Jusque-là, cependant, les Romains n’avaient guère encore fait de tentatives sérieuses contre la Judée. Néron était alors en Grèce, où il quêtait les applaudissements de la foule en jouant de la cithare et conduisant son char dans la carrière. C’est là qu’il reçut la nouvelle foudroyante de la révolte des Judéens et de la défaite de l’armée romaine commandée par Cestius. Néron trembla devant cette révolution de Judée, qui pouvait avoir un contrecoup énorme. Autre nouvelle inattendue : Cestius Gallus venait de mourir, et l’on ne savait si c’était de mort naturelle ou de la douleur de sa défaite. Néron choisit donc pour diriger la campagne de Judée le meilleur de ses généraux, Flavius Vespasien, le glorieux vainqueur des Bretons. Si grande était la frayeur causée par la révolte des Judéens et ses conséquences possibles, qu’on donna à la Syrie un gouverneur spécial, Licinius Mucianus, chargé de veiller sur les mouvements des Parthes. Vespasien était alors en disgrâce, et Néron dut se faire violence pour lui confier des forces si considérables. Mais il n’avait pas le choix ; pour dompter la Judée, il fallait un bras vigoureux.
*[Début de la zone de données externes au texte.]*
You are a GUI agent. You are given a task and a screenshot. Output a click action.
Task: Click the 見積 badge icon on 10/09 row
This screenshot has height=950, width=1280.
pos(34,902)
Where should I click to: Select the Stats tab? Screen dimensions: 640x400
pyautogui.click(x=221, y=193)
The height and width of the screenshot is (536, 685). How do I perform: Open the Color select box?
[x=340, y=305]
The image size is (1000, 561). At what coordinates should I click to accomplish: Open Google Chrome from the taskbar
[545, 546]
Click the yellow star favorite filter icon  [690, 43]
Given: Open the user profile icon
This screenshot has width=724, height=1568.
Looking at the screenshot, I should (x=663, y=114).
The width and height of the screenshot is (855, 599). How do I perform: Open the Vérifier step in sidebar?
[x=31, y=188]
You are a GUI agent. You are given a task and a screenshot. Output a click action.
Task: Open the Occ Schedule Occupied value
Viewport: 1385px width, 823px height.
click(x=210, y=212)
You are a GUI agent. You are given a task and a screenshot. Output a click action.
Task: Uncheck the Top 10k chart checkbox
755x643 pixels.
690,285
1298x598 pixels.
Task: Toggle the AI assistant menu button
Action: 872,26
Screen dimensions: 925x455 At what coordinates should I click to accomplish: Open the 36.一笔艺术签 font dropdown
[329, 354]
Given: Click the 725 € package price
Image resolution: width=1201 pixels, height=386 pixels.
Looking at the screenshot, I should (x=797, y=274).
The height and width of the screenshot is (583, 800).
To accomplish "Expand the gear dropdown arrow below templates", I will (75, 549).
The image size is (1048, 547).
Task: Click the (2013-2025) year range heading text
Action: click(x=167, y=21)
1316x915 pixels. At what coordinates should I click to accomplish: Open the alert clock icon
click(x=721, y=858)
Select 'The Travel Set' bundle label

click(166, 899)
Ce fut pendant l’hiver de l’an 67 que Vespasien quitta la Grèce pour se rendre sur le théâtre de la guerre. Il fit à Ptolémaïs les préparatifs de l’expédition. Son fils Titus, qui gagna ses éperons dans cette guerre de Judée, lui amena d’Alexandrie deux légions, la Ve et la Xe, ces farouches Decumani, dont les Judéens d’Alexandrie avaient éprouvé la férocité et que ceux de Palestine allaient connaître à leur tour. A Ptolémaïs accoururent auprès de Vespasien les princes du voisinage, même Agrippa et sa sœur Bérénice, tous offrant leurs hommages et leurs troupes au général romain et témoignant ainsi de leur dévouement à Rome. Agrippa, il est vrai, était forcé jusqu’à un certain point de prendre ouvertement parti pour Rome contre la révolution judaïque, car les habitants de Tyr l’avaient accusé auprès de Vespasien d’être de connivence avec les rebellés. Pour dissiper tous les soupçons, il lui fallait déployer un excès de zèle. Dans le même temps, sa sœur Bérénice nouait avec Titus une intrigue amoureuse qui dura de longues années ; elle était beaucoup plus âgée que le fils de Vespasien, mais sa beauté avait résisté au poids des années.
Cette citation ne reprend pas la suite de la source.